非综合征型唇腭裂（NSCLP）是基因、环境等共同作用的结果，其发病机理尚不明确。RESP18是促肾上腺皮质激素分泌途径中的糖皮质激素反应蛋白，与糖基化修饰密切相关并参与胚胎颅面部发育。糖基化修饰使蛋白结构更复杂，功能更完善，进而影响细胞生长迁移及器官发育。前期我们发现：NSCLP家系中RESP18基因位点rs2385405和rs2385404突变；下调RESP18表达抑制OGT介导的AMPK蛋白糖基化修饰，阻滞细胞周期，从而影响人腭胚间充质细胞的生长迁移；地塞米松可抑制RESP18表达及蛋白质糖基化，并诱导胎鼠腭裂发生。因此，我们推测RESP18调控OGT介导的糖基化修饰，调节细胞周期及自噬，控制细胞生长迁移及腭器官发育，最终影响唇腭裂发生。本项目拟通过临床样本、细胞实验及动物模型，探讨RESP18与OGT调控蛋白糖基化修饰在唇腭裂发生中的作用机制及临床意义，为NSCLP防治提供新的思路。

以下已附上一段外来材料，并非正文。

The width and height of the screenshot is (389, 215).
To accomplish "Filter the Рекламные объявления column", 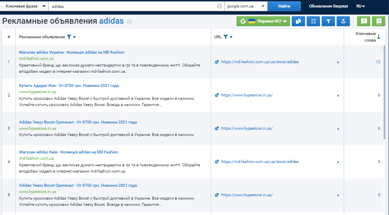I will pyautogui.click(x=69, y=37).
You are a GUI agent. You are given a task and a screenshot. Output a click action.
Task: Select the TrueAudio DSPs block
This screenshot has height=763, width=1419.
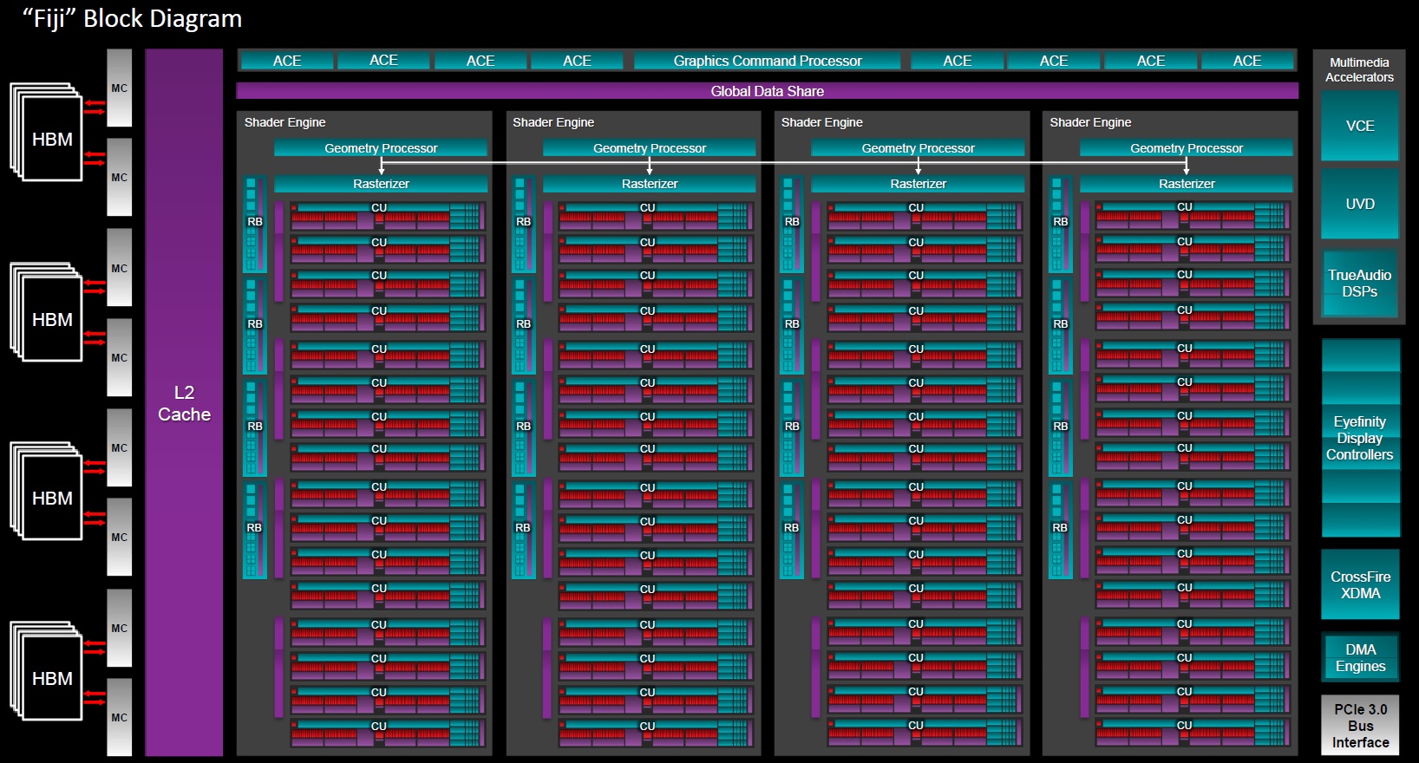click(x=1359, y=284)
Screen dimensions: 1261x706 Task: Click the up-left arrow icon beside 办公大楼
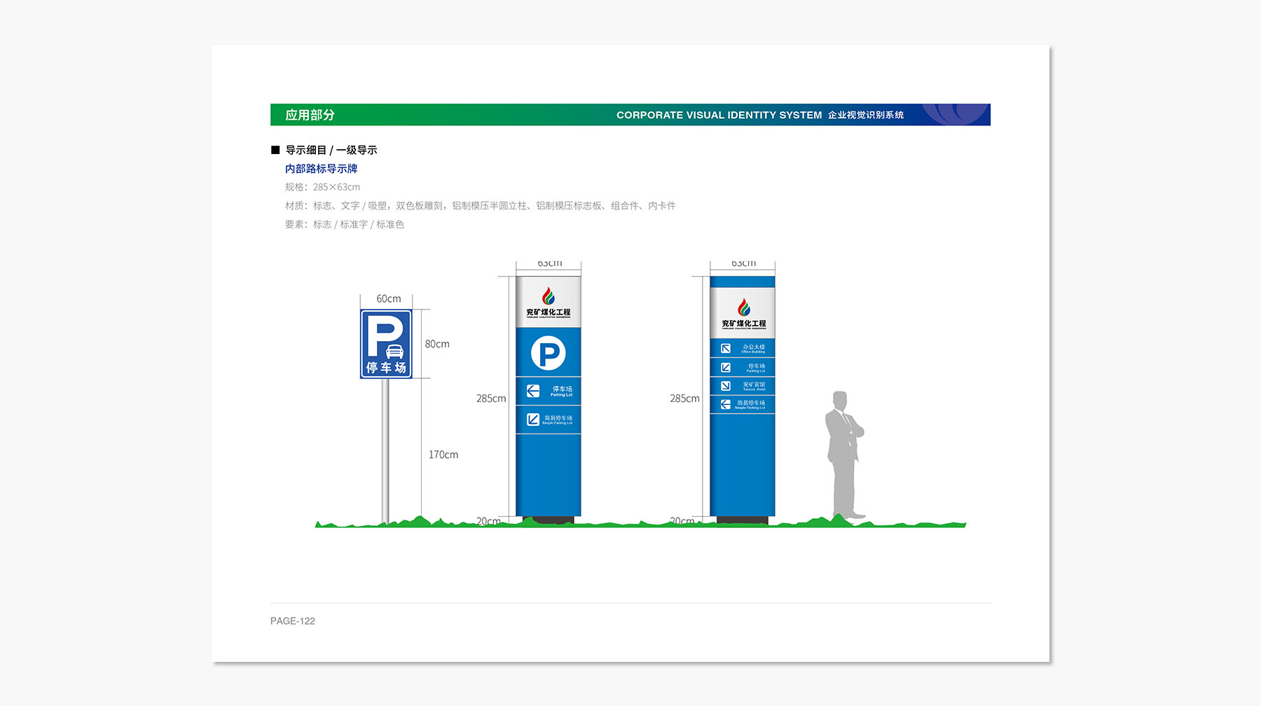pyautogui.click(x=726, y=348)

Non-syndromic cleft lip and palate （NSCLP） is the result of gene and environment, and its pathogenesis needs to be further elucidated. Resp18 is a glucocorticoid responsive protein in the adrenocorticotropic hormone secretion pathway, which is closely related to glycosylation and participates in the embryonic craniofacial development. Glycosylation makes protein more complex structure and more perfect function, and then affects cell growth, migration and organ development. In our previous experiments, we found that rs2385405 and rs2385404 mutations of Resp18 gene were discovered in NSCLP family; Down-regulating the expression of Resp18 can inhibit the glycosylation of AMPK protein mediated by OGT and block cell cycle, thus affect the growth and migration of human embryonic palatal mesenchymal cells; Dexamethasone can inhibit the expression of Resp18 and protein glycosylation, and induce cleft palate in fetal rats. Therefore, we speculate that RESP18 regulates OGT mediated glycosylation, cell cycle and autophagy, cell growth and migration, and development of palatal organs, and ultimately affects the development of cleft lip and palate. This project aims to explore the mechanism and clinical significance of RESP18 and OGT mediated proteins glycosylation in the development of cleft lip and palate through clinical samples, cell experiments and animal models, so as to provide new ideas for the prevention and treatment of NSCLP.